[Input data — start]
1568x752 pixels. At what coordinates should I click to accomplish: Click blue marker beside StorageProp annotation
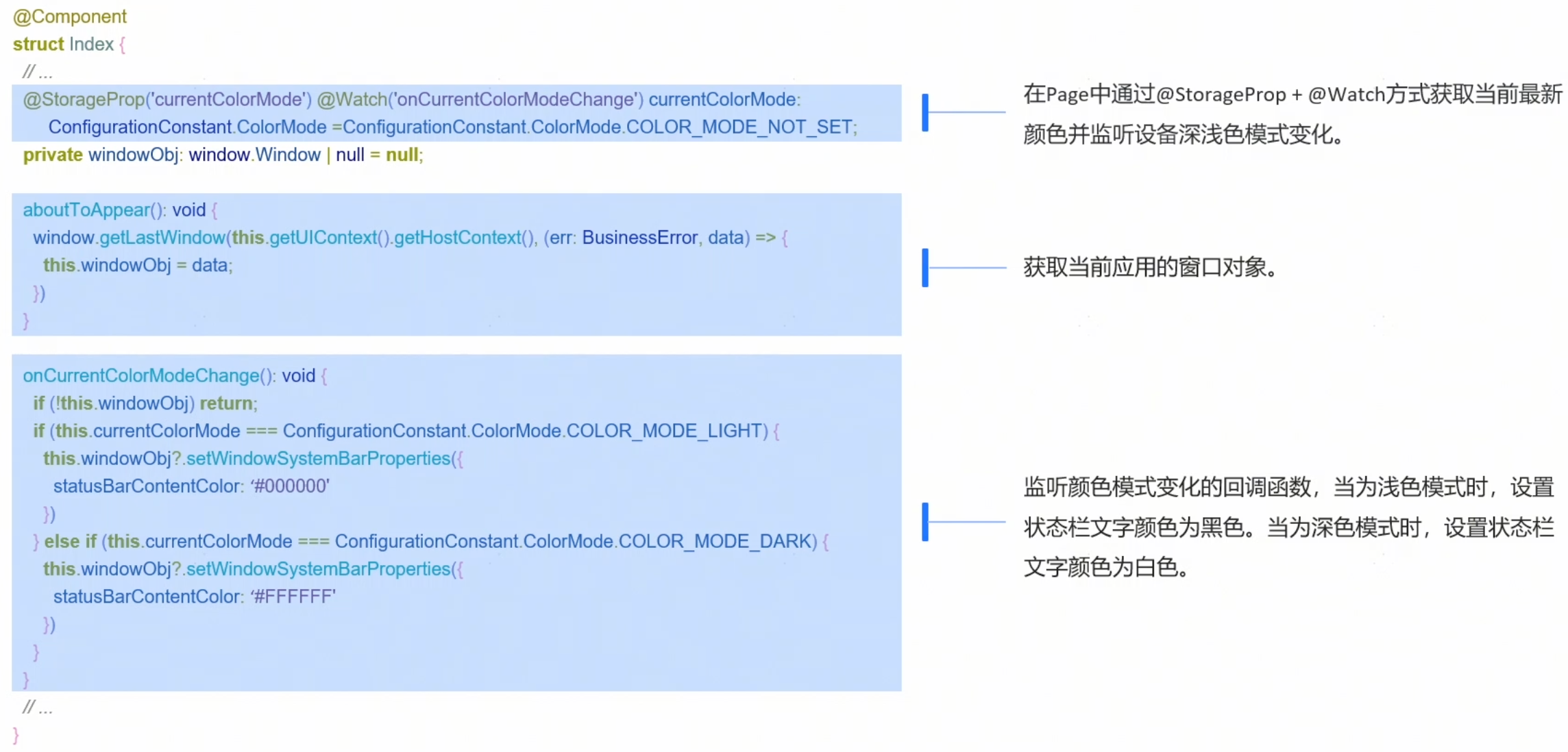click(925, 112)
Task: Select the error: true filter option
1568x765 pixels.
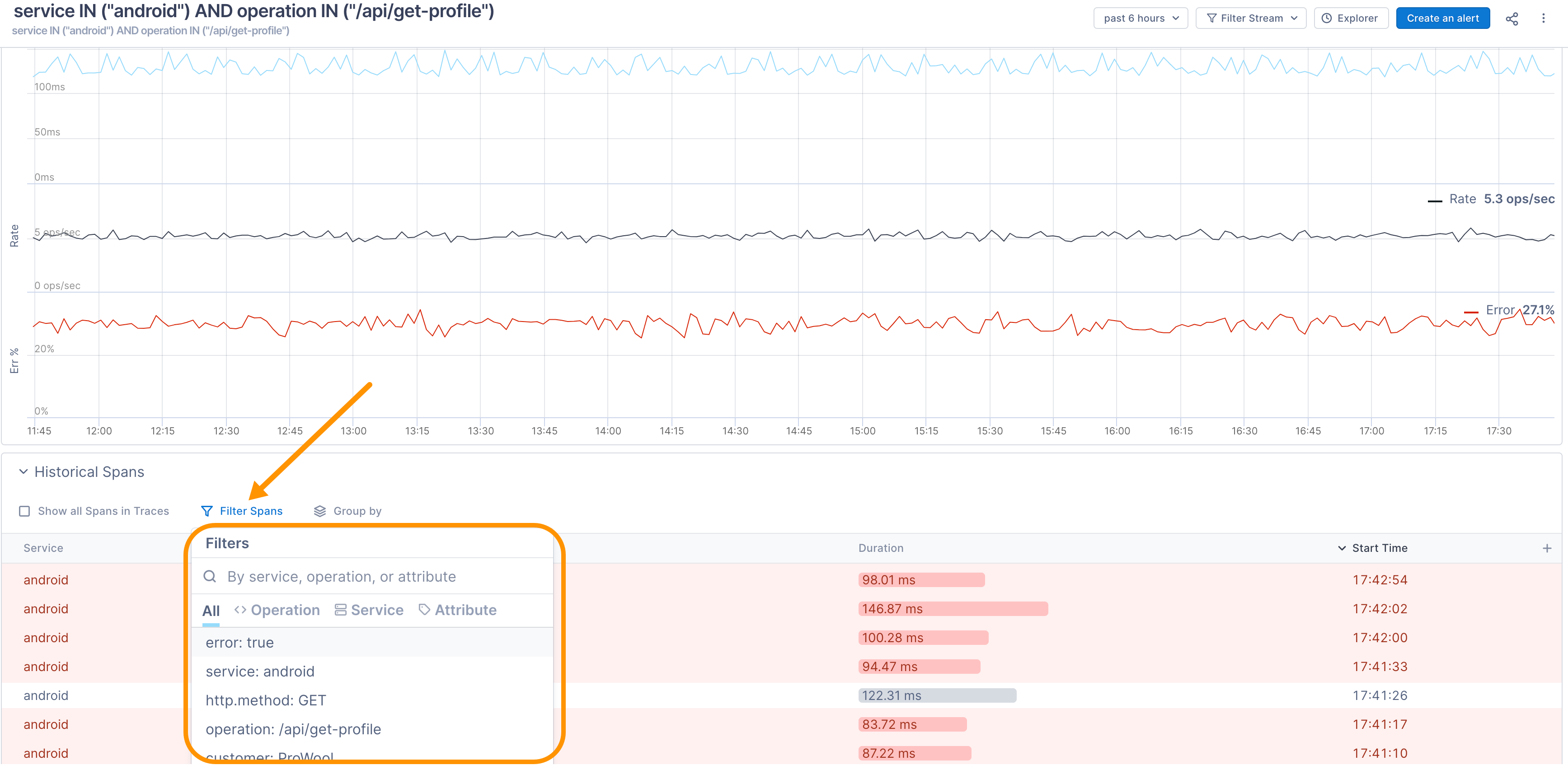Action: 240,642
[Input data — finish]
- Action item -
The pictures stay out; copy the rest of the data word for word.

- Output -
1568x752 pixels. At what coordinates should I click to accomplish: Click blue marker beside StorageProp annotation
click(925, 112)
Task: Select the error: true filter option
1568x765 pixels.
Action: 240,642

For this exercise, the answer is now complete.